→ **Exercise description**
Give back an exact copy of the entries beneath, minus the pictures.

(Collected data)
-- Opening Marker --

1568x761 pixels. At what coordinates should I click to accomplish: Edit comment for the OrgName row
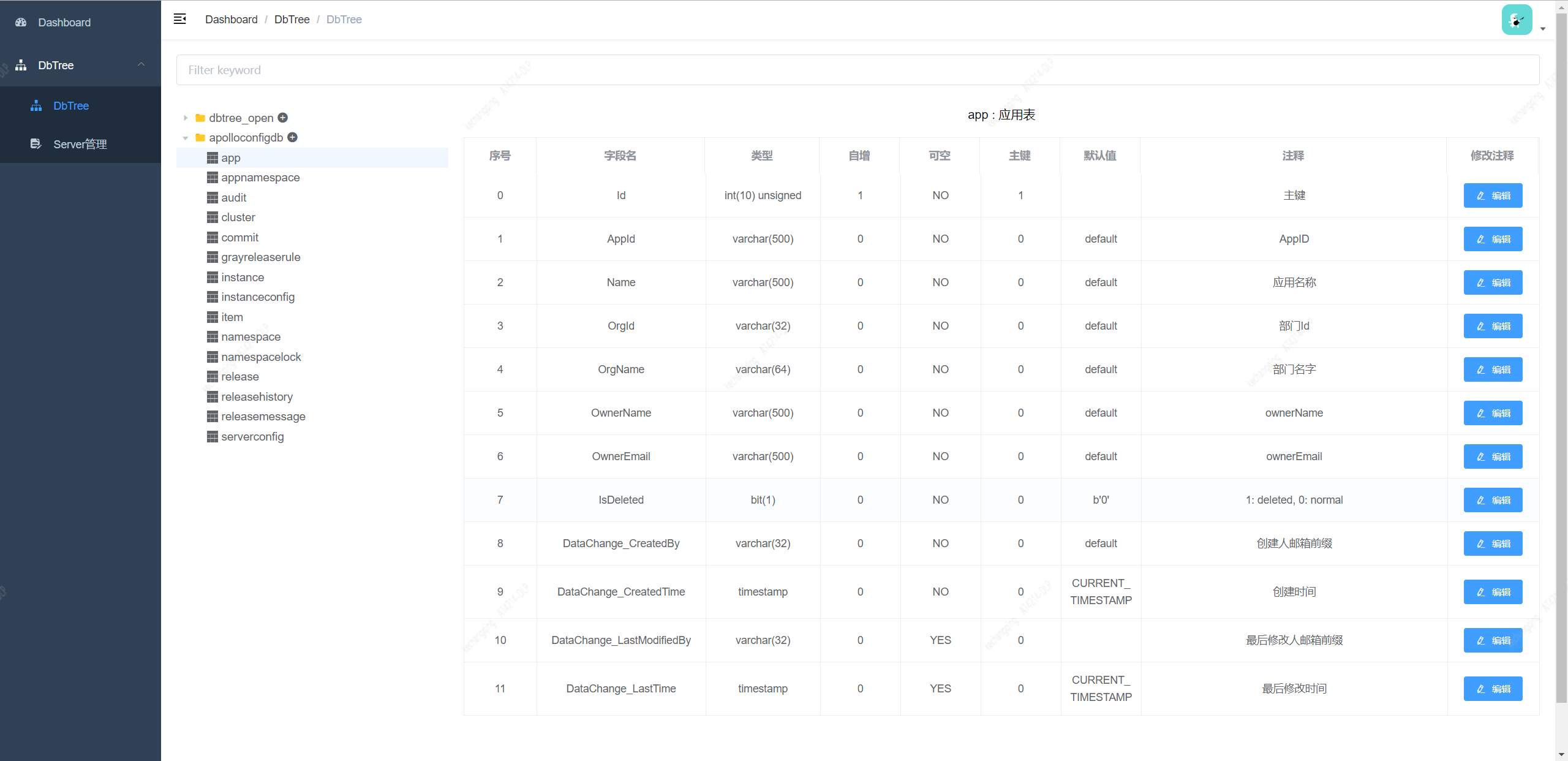coord(1493,369)
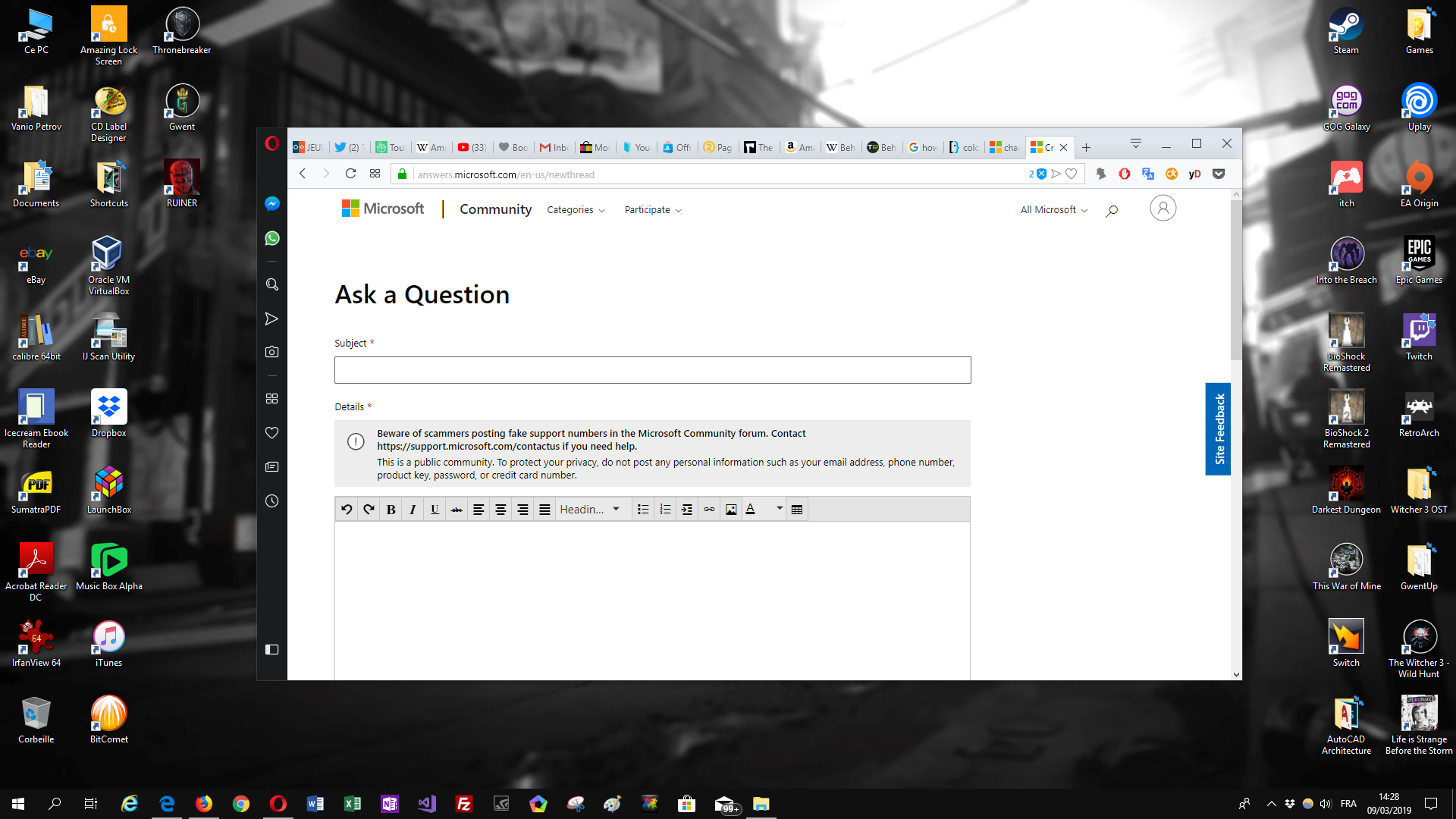This screenshot has height=819, width=1456.
Task: Toggle bold text formatting
Action: 391,509
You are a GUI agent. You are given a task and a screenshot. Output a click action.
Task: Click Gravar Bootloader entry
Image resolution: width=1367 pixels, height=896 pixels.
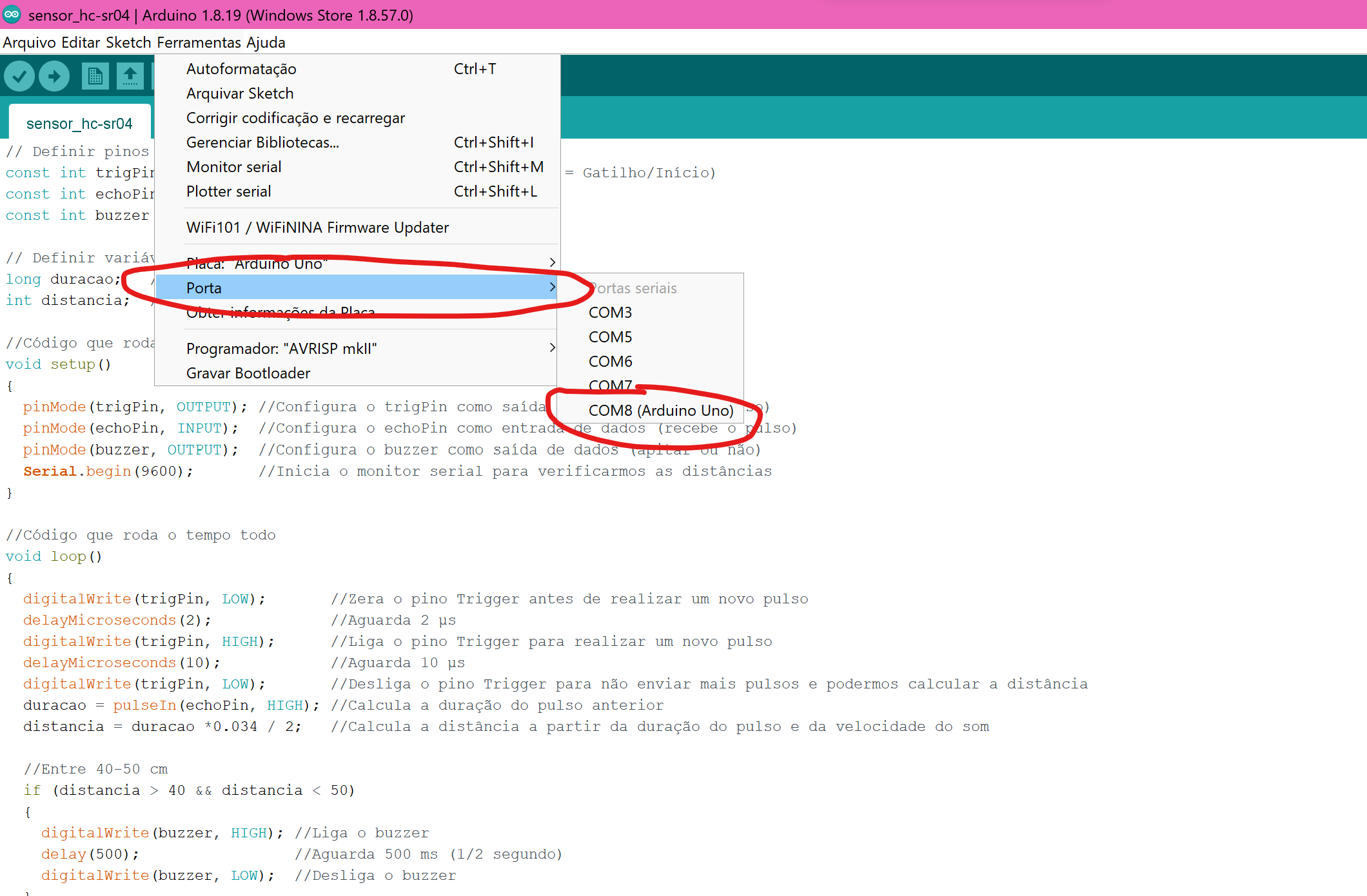point(248,373)
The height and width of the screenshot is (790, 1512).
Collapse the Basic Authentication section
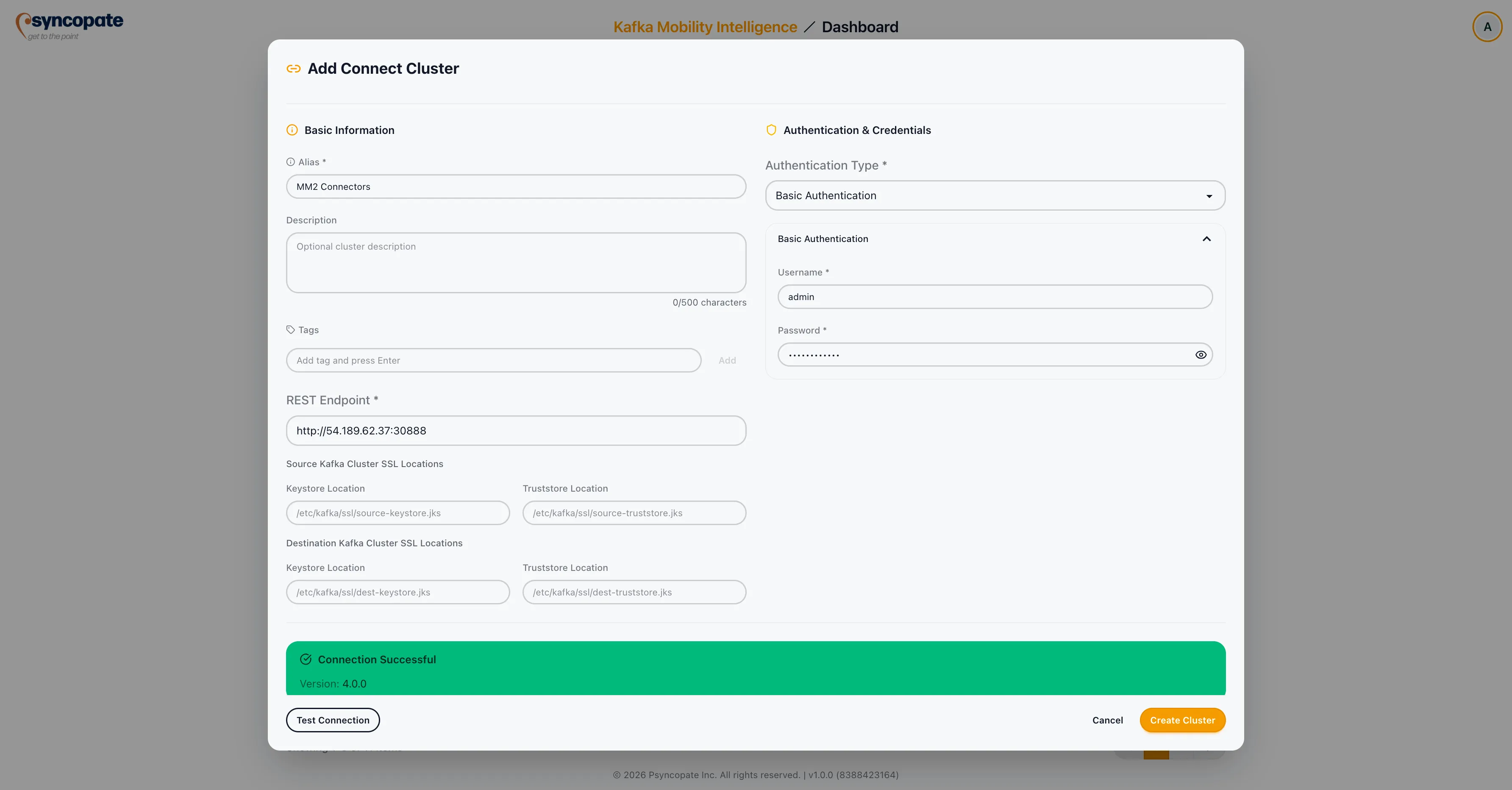(x=1206, y=239)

-- Closing Marker --

→ **Answer space**
1568x761 pixels. At what coordinates should I click to accomplish: Edit comment for the OrgName row
coord(1493,369)
This screenshot has height=819, width=1456.
Task: Toggle bold text formatting
Action: 391,509
You are a GUI agent. You are given a task and a screenshot. Output a click action.
Task: Click Gravar Bootloader entry
Image resolution: width=1367 pixels, height=896 pixels.
point(248,373)
The height and width of the screenshot is (790, 1512).
Collapse the Basic Authentication section
(x=1206, y=239)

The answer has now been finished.